The Corsair Microcatheter (Asahi Intecc Co.) also followed the guidewire to the LAD coronary artery (
Figure 3A). Then, we exchanged the guidewire with the Gaia second guidewire (Asahi Intecc Co.) and successfully crossed it through the whole CTO body in the plaque space inside the antegrade guide catheter ( Figure 3B). After guidewire externalization, we performed all PCI procedures according to the standards ( Figure 3C). The final angiogram demonstrated favorable dilation at the CTO lesion, and sufficient coronary blood flow without any flow limitations was achieved ( Figure 3D).
Figure 3. Panel A, tip injection from the Corsair microcatheter in the distal LAD coronary artery; Panel B, Gaia second guidewire advancing into the antegrade guide catheter; Panel C, stent deployment at the totally occluded lesion; Panel D, the final LAD coronary angiogram showing favorable dilation at the CTO lesion without any blood flow limitations.
We encountered a patient requiring PCI for CTO at the ostium of the LAD artery. When the occlusion pattern of the branching ostium is an abrupt type, it is usually difficult to antegradely penetrate the optimal entry point of the occluded branch with a guidewire. Under such circumstances, bidirectional coronary angioplasty has been established (
1), and a higher success rate of recanalization with an acceptable rate of complications has been achieved ( 2). However, success with a retrograde approach markedly depends on the quality of collateral arteries. In this regard, vascular tortuosity is one of the most common obstacles against successful guidewire passage.
Due to its straightforward accessibility and reduced risk of causing pericardial extravasation, guidewire passage through collateral channels via the left ventricular septum is the most common and a much safer option, compared to other procedures (
3). In the present case, rich collateral arteries through the left ventricular septum were developed. Although the patterns of how septal branches bifurcate from the LAD coronary artery are not usually so complicated, those that bifurcate from the right PDA are sometimes very complex.

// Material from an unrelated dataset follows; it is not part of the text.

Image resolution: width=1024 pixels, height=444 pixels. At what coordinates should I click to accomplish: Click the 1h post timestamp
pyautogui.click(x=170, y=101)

We usually evaluate the anatomy of the vasculature from the right PDA to septal branches, mainly from the view of RAO or anterior posterior-caudal angiographic projections. In the collected images, configuration of the vascular route was clearly visible and looked less tortuous. We assumed that they were promising for guidewire passage as far as the LAD coronary artery. However, an angiographic image with an LAO view finally provided us with sufficient resolution to recognize the optimal vascular route. We learnt an instructive lesson from this case that radioscopic projections from multiple directions, careful inspection of the angiographic images, and three-dimensional recognition of the collateral vasculature are indispensable for successfully negotiating a guidewire through the optimal vascular route.
The strategy of the retrograde approach in PCI for CTO lesions has become popular, and many successful procedures have been performed throughout the world. Although the importance of grasping the vascular route, configured with collateral channels, is well recognized for the purpose of successful guidewire passage in PCI with a retrograde approach, to the best of our knowledge, there has been no report focusing on this issue. Successful guidewire passage through the collateral channels occupies a considerable weight in the whole PCI procedure with a retrograde approach. Therefore, we believe that this paper would help all interventional cardiologists reconfirm the importance of thoroughly evaluating the configuration of collateral vessels.